Since we can identify $\mathbb{H}$ as $\mathbb{R}^4$,now define subspace topology on $Sp(1)$.
Prove given embedding $i:Sp(1)\to \mathbb{R}^4$, $Sp(1)$ is homeomorphic to $S^3$.
we know restriction of embedding is also continuous so we have continuous bijection:$i':Sp(1)\to i(Sp(1)) = S^3$
The problem here how to show its inverse is also continuous.It seems prove $Sp(1)$ is compact is sufficient.
Is bounded since $Sp(1)$ has norm 1,and it's level set so it's closed,is my proof correct?

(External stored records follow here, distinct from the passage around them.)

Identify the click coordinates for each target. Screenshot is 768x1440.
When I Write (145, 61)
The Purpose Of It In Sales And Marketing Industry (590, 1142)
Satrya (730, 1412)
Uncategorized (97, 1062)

By the way,embedding $i':X\to i(X)$ is not homeomorphism in general,correct?
Best Answer
The same identification $I$ that maps $a + bi + cj + dk\in \Bbb H$ to $(a,b,c,d) \in \Bbb R^4$ (which is by definition a homeomorphism, as this is how you give $\Bbb H$ its topology, and which preserves norm too, so that $\textrm{Sp}(1)$ is mapped exactly to $\Bbb S^3 \subseteq \Bbb R^4$ and this means that the restriction of $I$ to $\textrm{Sp}(1)$ in the domain and $\Bbb S^3$ in the codomain, is a homeomorphism too. Nothing to with compactness: if $h: X \to Y$ is a homeomorphism between spaces, then for all $A \subseteq X$, $h\restriction_A: A \to h[A]$ is also a homeomorphism.